▸ **DIRECTIONS**:
(1) In the article on Clinicum, copy word for word the part that opens with the words containing "The faculty’s work" and closes with "says Samuel Edelbring.".
(2) In the article on Clinicum, when and where will the ASPIRE awards be presented?

-- READING PASSAGE follows --

See the unique education environment at Clinicum (video in Swedish)
Clinicum is a training and simulation centre in the Faculty of Medicine and Health Sciences that enables students to practise skills in a teaching situation as close as possible to an actual hospital. Several treatment rooms, waiting rooms and ER rooms are located along the corridor. The centre has an advanced robot, SimMan, controlled from a separate room by an instructor who sees everything that happens. Other rooms allow students to practise skills using realistic simulators, practise preparing medication, and work on their communication skills in meetings with fictive patients (often played by retired people). Students receive feedback after the session from teachers and other students who have been observing, such that they can convert experiences into knowledge.
It is, of course, also possible to view simulations on computer monitors, and the equipment at the centre includes an advanced simulation table used for education in anatomy and pathology.
Hands-on and teamwork
The Faculty of Medicine and Health Sciences offers seven programmes for the education of future healthcare personnel. Right from the start, these programmes have relied on problem-based learning (PBL), and students taking different programmes study together in several courses. The skills training carried out at Clinicum plays a key role in this.
“The students practise in simulated true-to-life environments. They experience various patient scenarios together with an instructor, and they also have reasonably free access to the premises and equipment to practise on their own. Clinicum also emphasises strongly collaboration between students from different educational programmes. The idea behind using interprofessional learning is to promote the ability of students to collaborate in their subsequent professional lives, which benefits patients,” says Samuel Edelbring, manager of Clinicum.
The faculty’s work with simulation-based learning has now been rewarded by the 2017 ASPIRE Award of Excellence in Simulation. The strengths emphasised by ASPIRE include the wide range of available simulations, the intense student commitment, and the systematic support available for teachers giving the various programmes.
“The award is a mark of excellence and recognition of the people who have been pioneers in developing high-quality activities here,” says Samuel Edelbring.
The international organisation ASPIRE has assessed excellence within higher education for the healthcare professions in various areas since 2013. One such area, new in 2017, is simulation.
“This award is evidence for the quality of the education that Clinicum and the Faculty of Medicine and Health Sciences offer. We are extremely proud of the opportunities to simulation that students experience at Clinicum – opportunities that ensure that they are better prepared for their future professional roles,” says Margareta Bachrach-Lindström, pro-dean at the Faculty of Medicine and Health Sciences.
Institutes of education put themselves forward for consideration, and the applications are examined by several independent experts in the field. This is the second time that a Swedish university has received an ASPIRE award. Uppsala university received an award for excellence in student engagement in 2015.
The ASPIRE awards will be presented on 28 August at the Association for Medical Education in Europe (AMEE) conference in Helsinki.

-- READING PASSAGE concluded --
-- EXCERPTED DATA follows --

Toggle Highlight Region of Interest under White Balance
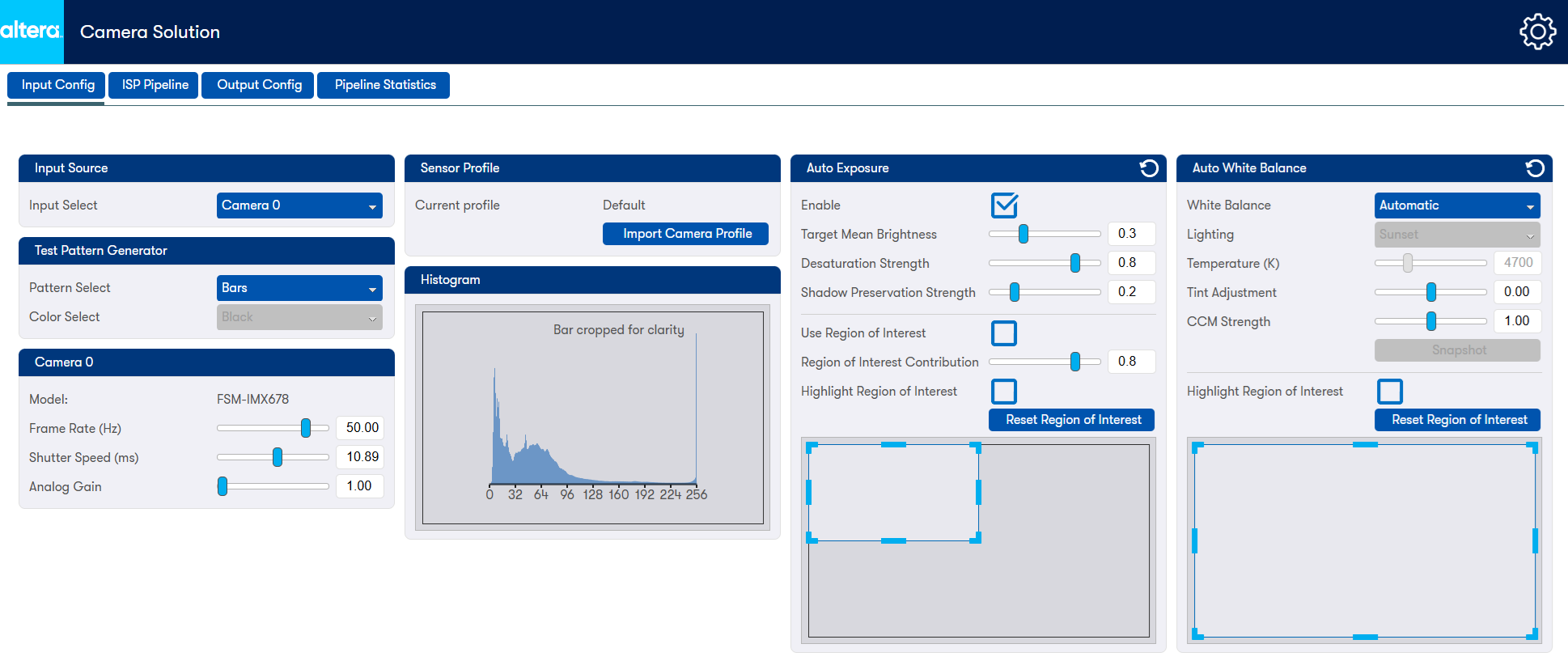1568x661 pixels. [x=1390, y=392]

-- EXCERPTED DATA concluded --
-- EXCERPTED DATA follows --

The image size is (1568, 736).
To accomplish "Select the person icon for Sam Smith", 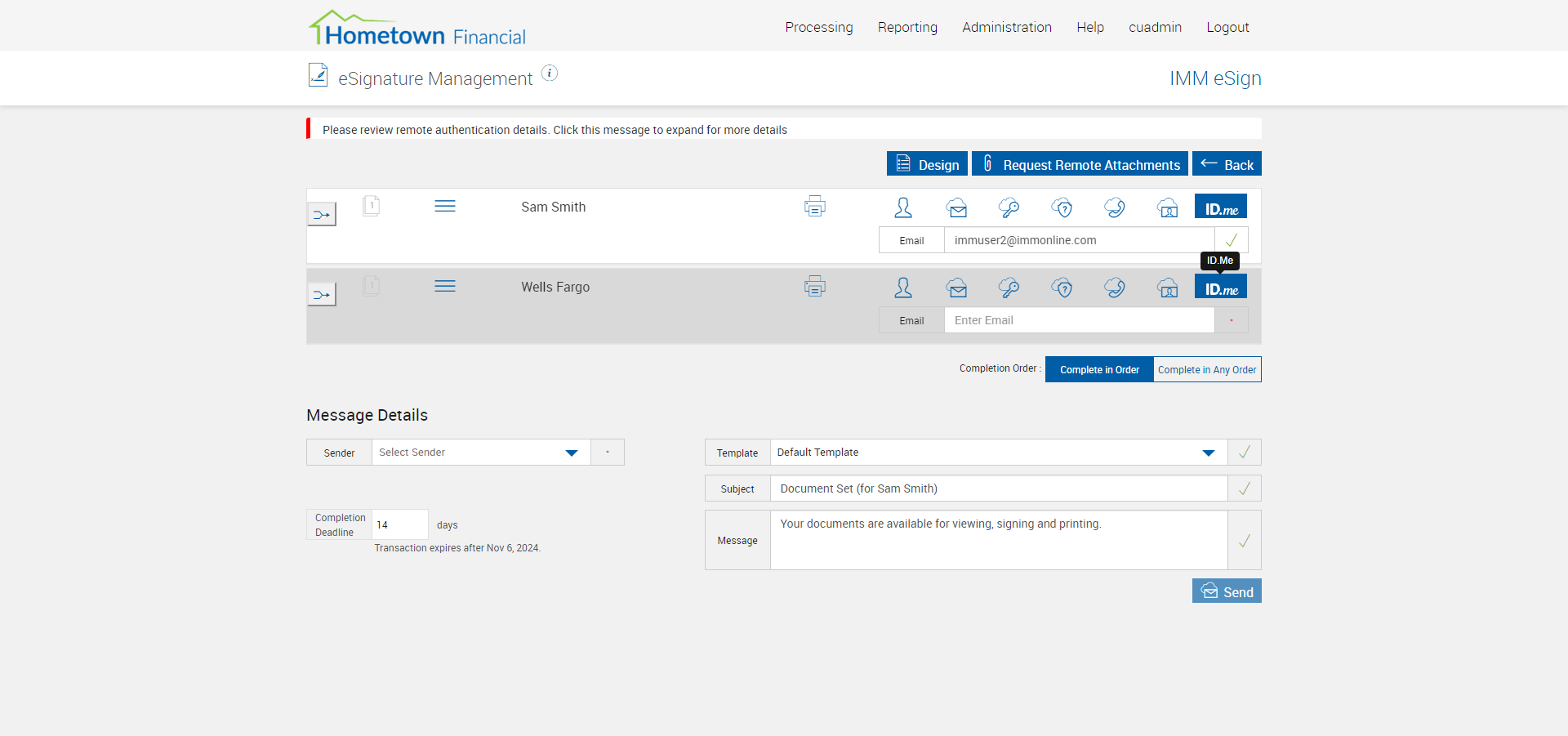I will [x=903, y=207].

-- EXCERPTED DATA concluded --

▸ **ANSWERS PER TASK**:
(1)
The faculty’s work with simulation-based learning has now been rewarded by the 2017 ASPIRE Award of Excellence in Simulation. The strengths emphasised by ASPIRE include the wide range of available simulations, the intense student commitment, and the systematic support available for teachers giving the various programmes.
“The award is a mark of excellence and recognition of the people who have been pioneers in developing high-quality activities here,” says Samuel Edelbring.

(2) On 28 August at the Association for Medical Education in Europe (AMEE) conference in Helsinki.